10. The printable identification medium of claim 9, wherein the top layer comprises polyethylene terephthalate having a thickness between 0.25 mm and 0.5 mm.

11. The printable identification medium of claim 1, wherein the top layer self-adheres or is laminated to the flexible base substrate such that the thermal activation layer is maintained therebetween.

12. The printable identification medium of claim 1, wherein the thermal activation layer is bonded directly to an underside of the top layer.

13. The printable identification medium of claim 1, wherein the top layer includes ultra-violet inhibitors or anti-oxidants.

14. A process for manufacturing a printable identification medium for use with thermal printers, comprising the steps of:

providing a flexible base substrate;

placing a transparent thermal activation layer on the flexible base substrate;

overlaying a transparent top layer comprising a polymer film on the flexible base substrate; and

applying a transparent adhesive layer and clear plastic layer to the flexible base substrate before the placing step.

15. The process of claim 14, wherein the transparent adhesive layer comprises an ultraviolet adhesive or a pressure-sensitive adhesive.
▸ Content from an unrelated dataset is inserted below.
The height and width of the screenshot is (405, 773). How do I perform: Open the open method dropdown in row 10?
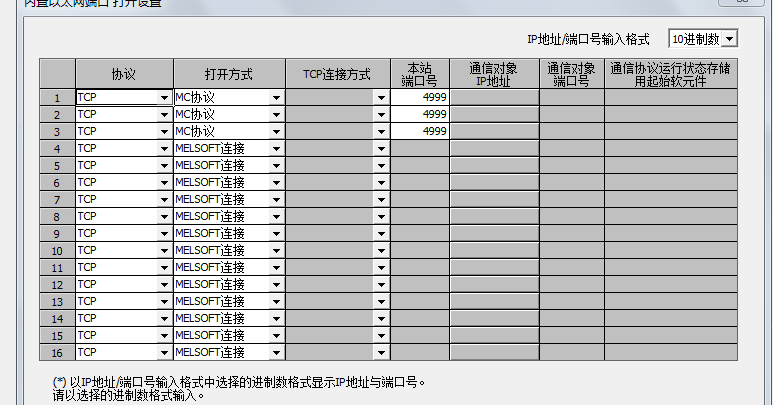coord(275,251)
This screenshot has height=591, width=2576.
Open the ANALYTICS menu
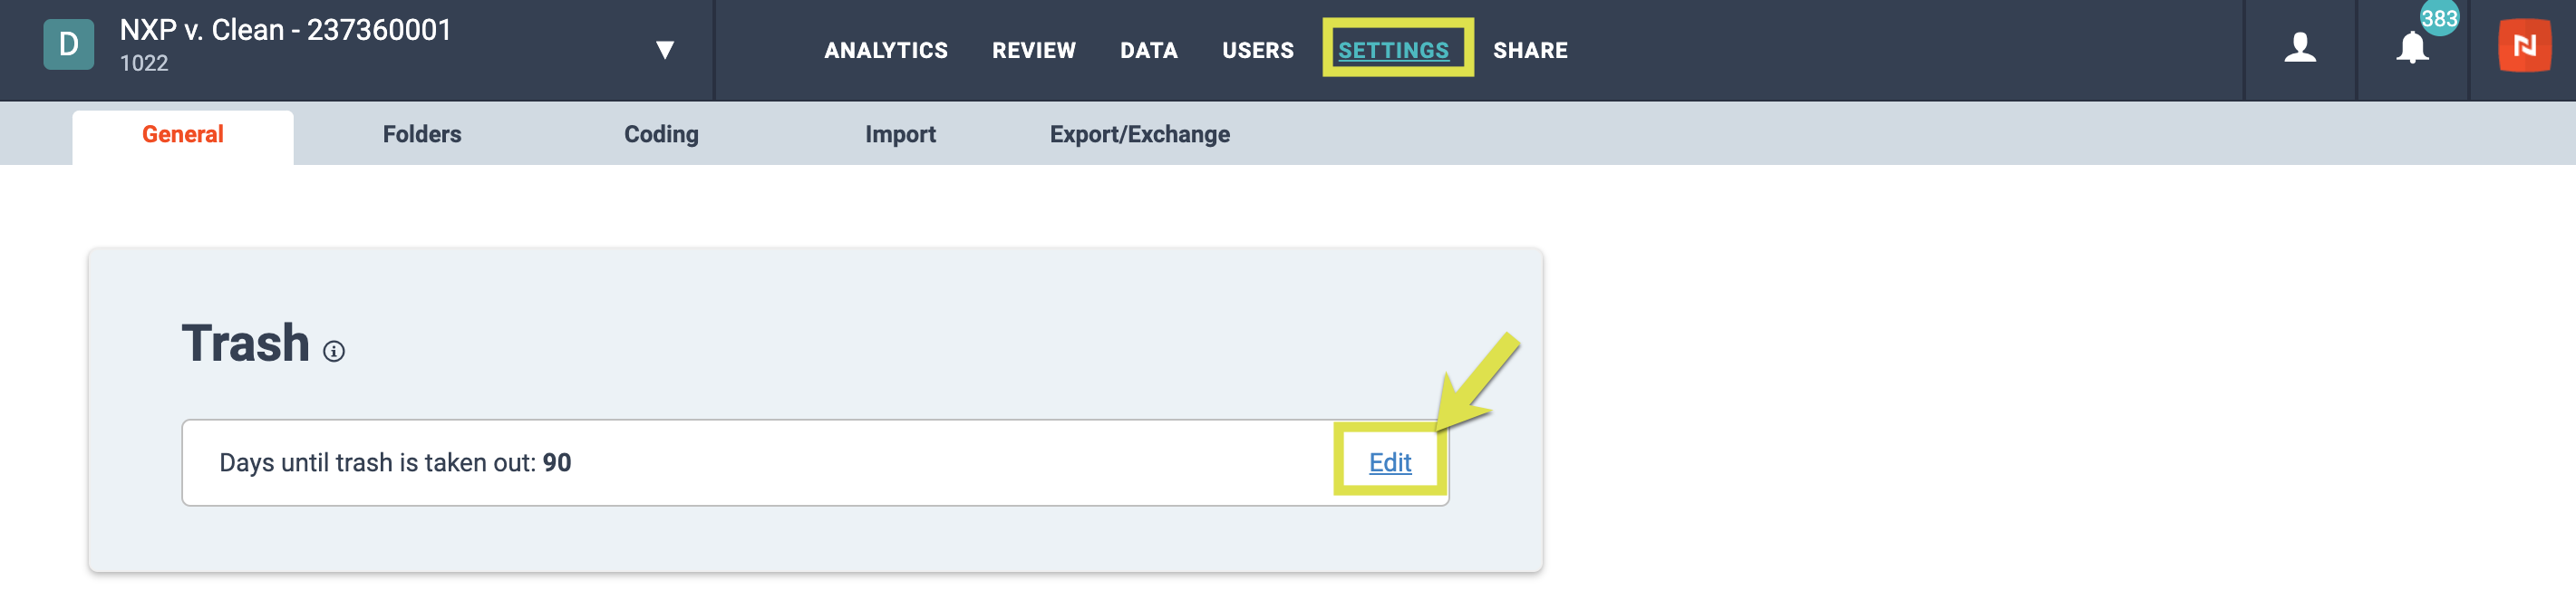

16. The process of claim 14, further comprising the step of mixing a transparent adhesive with the transparent thermal activation layer before the placing step.

17. The process of claim 14, wherein the flexible base substrate comprises a mono-laminate, bi-laminate or tri-laminate material.

18. The process of claim 14, wherein the identification medium comprises a wristband, a label, a tag or a card.

19. The process of claim 14, wherein the flexible base substrate has a colored region or printed matter thereupon and the transparent thermal activation layer is placed on the colored region or printed matter.

20. The process of claim 19, wherein the polymer film comprises polyester.

21. The process of claim 20, wherein the polymer film comprises polyethylene terephthalate having a thickness between 0.25 mm and 0.5 mm inclusive.

22. The process of claim 14, wherein the transparent top layer is of uniform thickness.

23. The process of claim 14, further comprising the step of bonding the thermal activation layer directly to an underside of the top layer prior to the placing step.